Data Analysis Walkthrough

Overview

Data analysis is about extracting meaningful information from your dataset using an appropriate tool. Displaying the data in graphical form can be a simple way to extract something meaningful. However, there is often a great deal of stochasticity (randomness, or noise) in ecological systems, so ecologists often employ tools whose specialty is separating meaning from noise - statistics!


The Ecoplexity website contains various tools for exploring, analyzing, and graphing your datasets. An approach that often works for people is to start by generating summary statistics and basic plots for datasets. This way one can identify potential trends and anomalies in the data, and determine whether parametric or non-parametric statistics will be most appropriate. After that, analyses are performed.


Tips

  • The best time to determine what type of data analysis to use is when you are planning your study. This way you can be sure to gather enough appropriate data, and avoid gathering unnecessary data.

  • One thing to identify is the type of data each of your variables contain. Common types are:

     


    1) Count data (e.g., number of individuals)


    2) Categorical data (e.g., forest vs. edge vs. meadow habitat) and


    3) Continuous data (e.g., inches of rain).


     


    Note that you may want to treat data as a different type than they would be considered in another circumstance. For example, dates might be categorical for the purposes of comparing the mean temperature of a stream during different times of the year but continuous for determining if there is a correlation between day of the year and mean stream temperature.


     


  • Once you collect data it can be helpful to get to know the structure of the dataset before doing formal statistical tests.

     

    For continuous data, the most common approaches are to:

     


    1) Examine summary statistics and


    2) Generate graphs of the distribution of each variable.


    Summary statistics (like the mean and range) are especially useful for getting an initial sense of how samples from two groups (levels of a categorical variable) compare. This can also be helpful for identifying erroneous values in your dataset. Because many statistical tests require data to be "normally distributed" (follow the bell-curve), graphs like histograms, box-plots, and Q-Q (quantile-quantile) plots are very useful for determining what test to perform.

Dataset Preparation

Regardless of how you arranged your data when you collected them, you must make sure they follow the appropriate format for use with the Ecoplexity data analysis tools. Species composition datasets are slightly different from standard datasets.


 


Standard Dataset Structure

  • All of the data you would like graphed or analyzed together should be in a single column.

  • Each column in the dataset should contain a separate variable (e.g., humidity, site code, soil temperature).

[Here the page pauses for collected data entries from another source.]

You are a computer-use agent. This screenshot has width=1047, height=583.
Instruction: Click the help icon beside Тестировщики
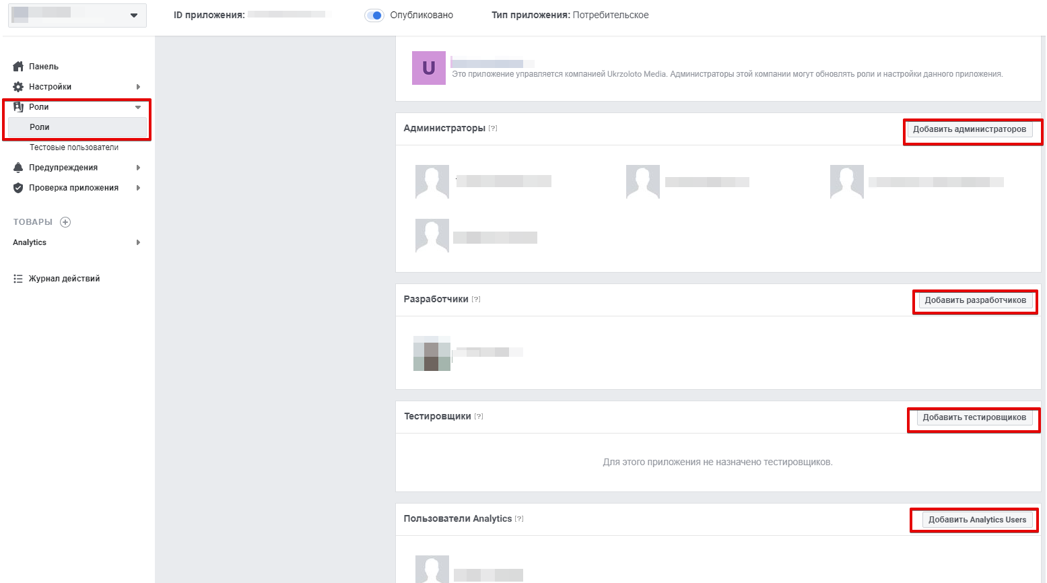pyautogui.click(x=479, y=417)
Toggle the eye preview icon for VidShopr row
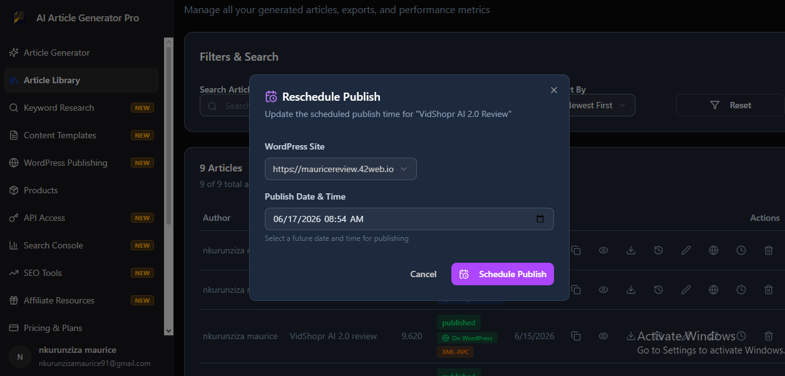This screenshot has width=785, height=376. tap(603, 336)
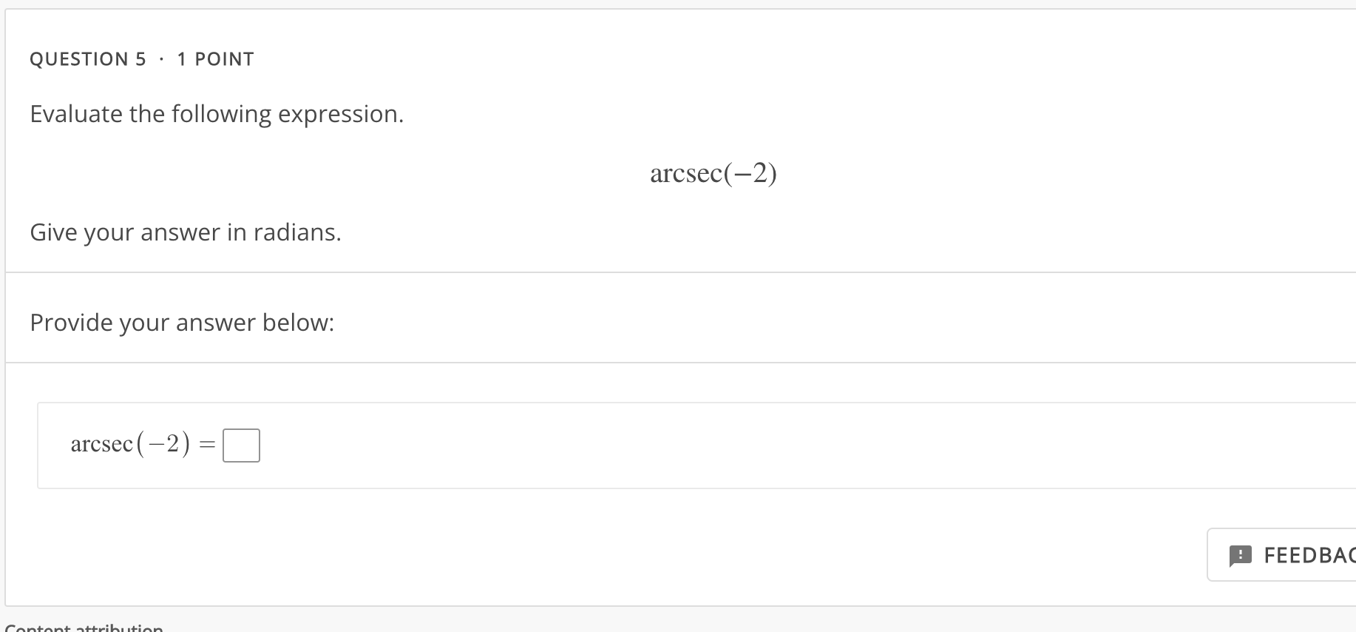Click the QUESTION 5 heading area
This screenshot has height=632, width=1356.
point(89,58)
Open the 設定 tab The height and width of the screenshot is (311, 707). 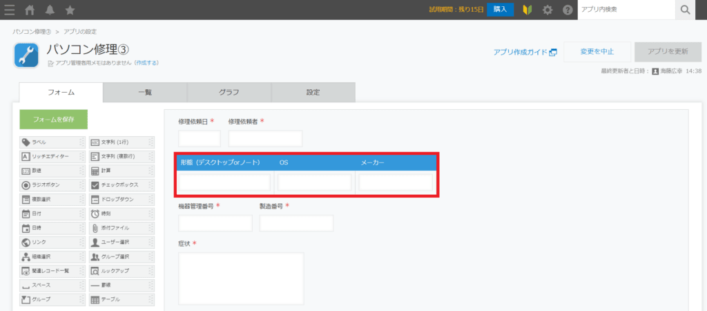(313, 93)
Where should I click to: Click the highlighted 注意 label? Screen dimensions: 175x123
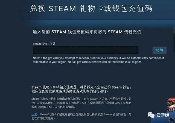(34, 115)
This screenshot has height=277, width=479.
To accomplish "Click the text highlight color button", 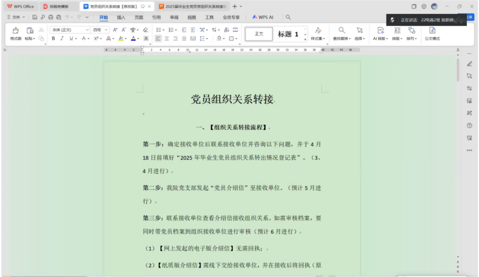I will [x=121, y=39].
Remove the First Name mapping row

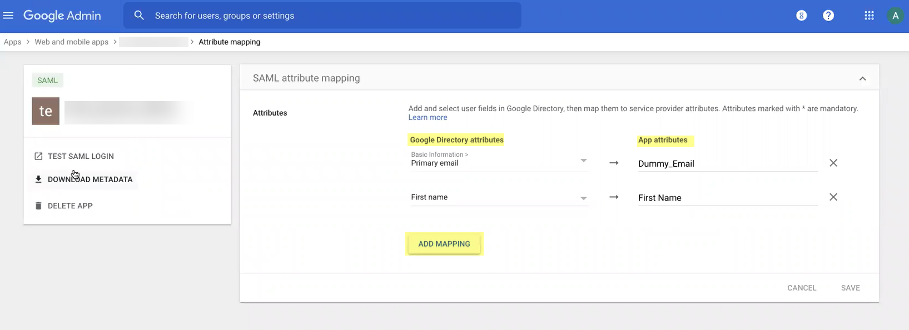pyautogui.click(x=833, y=197)
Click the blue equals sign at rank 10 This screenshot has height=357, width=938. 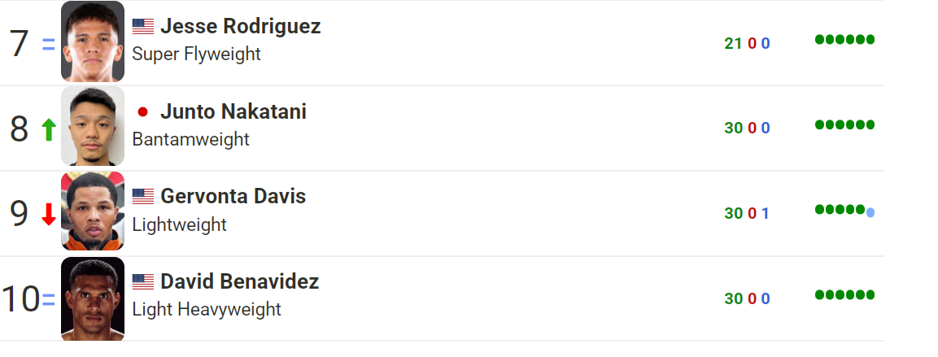click(49, 300)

  • The first row should contain names for the variables.

  • The column headings should not have spaces between words.

  • All additional rows should contain data entries or NA (blank cells will be substituted with NA).

  • There should not be any empty rows or columns in the dataset.

  • For variables that are numbers, there are should be no extraneous characters (e.g., <1).

  • If there are groups within a variable, a separate factor variable should be used to designate groups (see example below).

  • Group can be designated with numbers or words.

  • Text used in variable names and grouping variables should not have spaces between words (use Soil.temp.celc).

Example Standard Dataset








To the right is a dataset that could be created in the Excel template. It describes soil temperatures at six sites, measured during each of three months.


To prepare the dataset for a test combining the three groups (e.g., a comparison of means with date as the factor) or to make a single graph containing all of the data (e.g., a bar graph), place all of the temperature data in a single column, and place values to designate sites in a separate column (as shown at right).


In this case, the column containing data for the main variable would be 1 and the column containing grouping data would be 2. The numbers 1 and 2 would be placed in the corresponding fields in the tool.


 

Above: Stacked data, with a factor variable (Visit) to designate groups.



Left: Unstacked data, with data from each group next to each other.

Species Composition Dataset Structure

Datasets containing counts of species (or another level of taxa) at one or more sites differ slightly in their structure from standard datasets. The differences are as follows:



  • The top-left cell should be left blank (rather than saying "Species" or something similar).

  • The first row should contain the names of sites, starting in the second column.

  • The first column should contain names of Species.

  • All cells within the matrix should be filled in with zero or greater (missing values are not allowed).

Example Species Composition Dataset

The following is a dataset that could be created in Excel. These specific data describe arthropod species collected in pitfall traps at several sites.



 

 

 

Data Exploration

There are three tools for exploring data:



  • Community Analysis helps you determine how diverse and similar the species composition is at/among several sites.

  • Summary Statistics are useful for assessing the distribution and composition of your dataset.

  • The Graphing Tool allows you to plot continuous variables by group or against other continuous variables and thus present or better interpret your data.

Data Analyses

By now you may have a good idea about what patterns may be present in your dataset, but is that pattern different from what a random selection of values could give you?



  • The statistical tool for Comparing Means will answer this question if you are interested in differences in the central tendency of two or more groups.

  • Correlation analysis will answer this question if you are interested in how strongly pairs of variables change together.